Bonjour tristesse

Premier roman de Françoise Sagan.

Cécile, à un âge inconnu, raconte l’été de ses 17 ans. Elle passait l’été dans une villa au bord de la Méditerranée, avec son père Raymond, séducteur impénitent, et une de ses maîtresses, Elsa. Après quelques jours de parfaite détente et de nonchalance, à se soûler de soleil, de chaleur et de mer, Cécile avait compris que les vacances allaient prendre un autre visage. Anne Larsen, une ancienne amie de sa mère, femme de goût et de tête, était venue partager leur retraite ensoleillée. Entre Raymond et Anne, l’attirance était telle que, très vite, il fût question de mariage. Pour Cécile, il était inconcevable que son père lui échappe, et il lui était inconcevable de plier devant cette femme si belle, si attirante, si dangereuse.

Le titre de ce roman est le deuxième vers d’un poème de Paul Éluard, À peine défigurée. La narratrice ouvre et ferme son récit au son de la tristesse. « Sur ce sentiment inconnu dont l’ennui, la douceur m’obsèdent, j’hésite à apposer le nom, le beau nom grave de tristesse. » (p. 7) « Je répète ce nom très bas et très longtemps dans le noir. Quelque chose monte en moi que j’accueille par son nom, les yeux fermés: Bonjour Tristesse. » (p. 180)

Cécile et son père entretiennent une relation filiale des plus étranges. Plus complices et amis que parents, ils rattrapent à leur façon les quinze ans que Cécile a passé au couvent, loin d’un père ne pouvant s’encombrer d’une enfant. Complaisante et acquise au style de vie de son père, elle n’en envisage pas d’autre ni de plus idéal, sans attache ni complication sentimentale.

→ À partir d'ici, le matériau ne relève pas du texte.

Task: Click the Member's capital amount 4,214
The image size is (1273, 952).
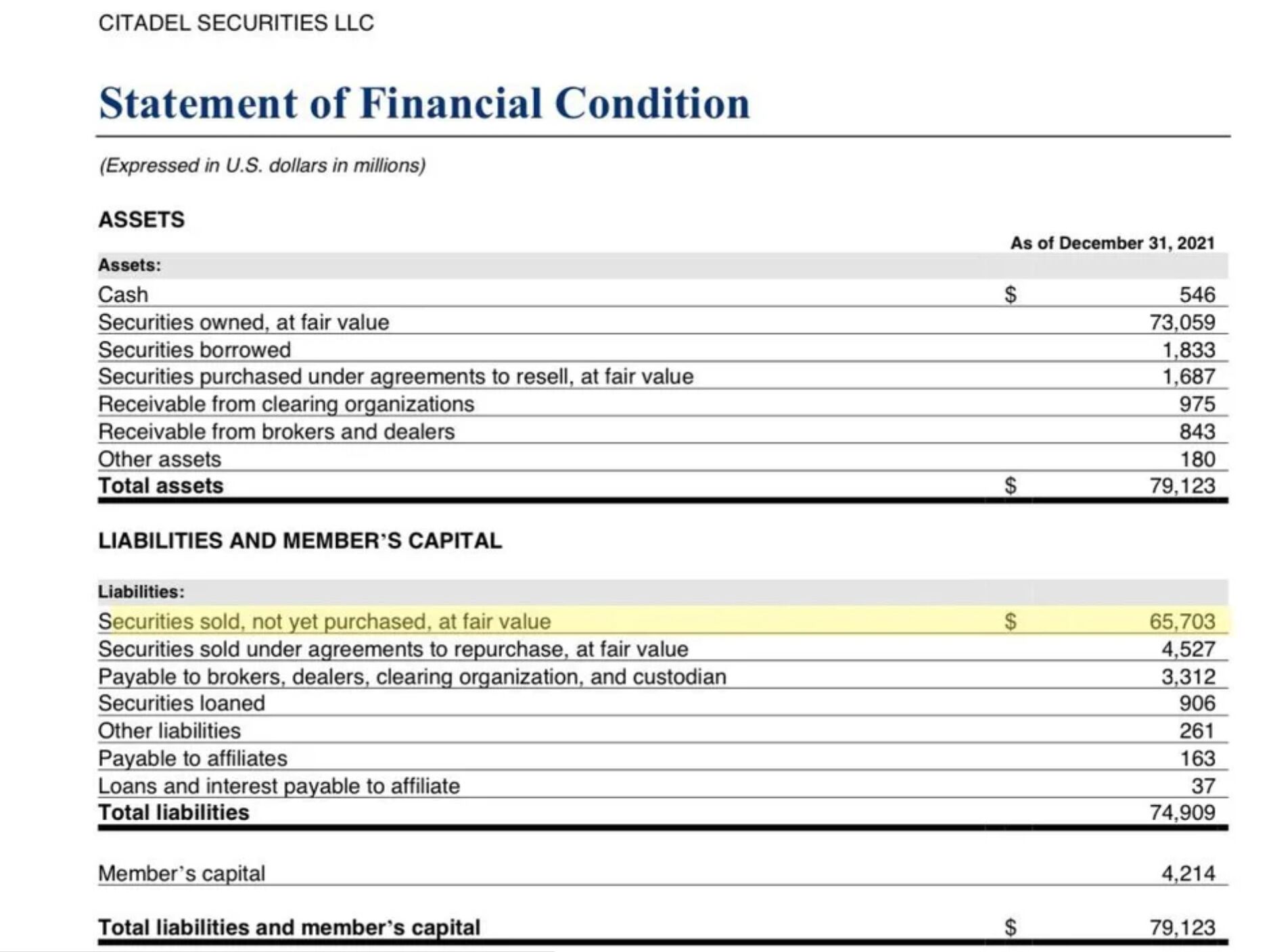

Anne est une femme policée et cultivée. Elle met un terme à la vie de bohème de Raymond et sa fille, introduit dans leur quotidien des valeurs morales et bourgeoises. Du point de vue de Cécile, Anne est l’intruse qui la sépare de son père. La machination cruelle qu’elle met en place est trop lourde pour ses frêles épaules de gamine naïve. Trop jeune pour jouer les Merteuil, elle est trop vieille pour être une Lolita efficace.

Raymond est un personnage falot, un homme en retrait et inconsistant. Expert dans la chasse séductrice, il est impassible quand il est la proie que se disputent plusieurs femmes, pour différentes raisons. Cécile refuse de perdre son complice. Anne est légitimement attachée à son futur époux. Elsa venge son orgueil blessé. Raymond est une marionnette molle qui fait les volontés de toutes. Il plie face à Anne et lui abandonne l’éducation de Cécile. Il ne résiste pas aux attraits déployés d’Elsa et il plonge tête la première dans le piège tendu par sa fille.

Si Cécile vit son premier été d’adulte, au rythme de la romance qui la lie à Cyril et des méandres de sa relation avec Anne et son père, si elle entreprend des choses funestes, elle subit aussi beaucoup ce qui se déroule autour d’elle. Tout ce qu’elle initie lui échappe et elle se laisse porter, indolente et faible.

J’ai beaucoup aimé le rythme des mots. J’y ai trouvé une grande langueur parfois secouée d’une violence inattendue. Tout se déroule au rythme de l’été et de sa chaleur écrasante, mais les personnages comme les mots se révoltent parfois contre cette immobilité forcée, et on est face à une écriture qui se débat.

Les descriptions des paysages de la Côte d’Azur ressemblent à des aquarelles. L’auteure donne l’essentiel, on reconnaît les formes, on devine les éléments, mais aucun détail ne vient perturber l’attention qu’il faut porter au drame qui se noue. On a l’impression que le décor s’efface, s’épure, comme sur une scène de théâtre où il s’agit davantage de suggérer que de montrer.

Très court roman qui se lit vite et qui marque. La narration est fluide, l’écriture de Sagan est séduisante. Je la découvre avec ce texte et il était plus que temps! Maintenant que le premier pas est fait, les autres n’en seront que plus agréables.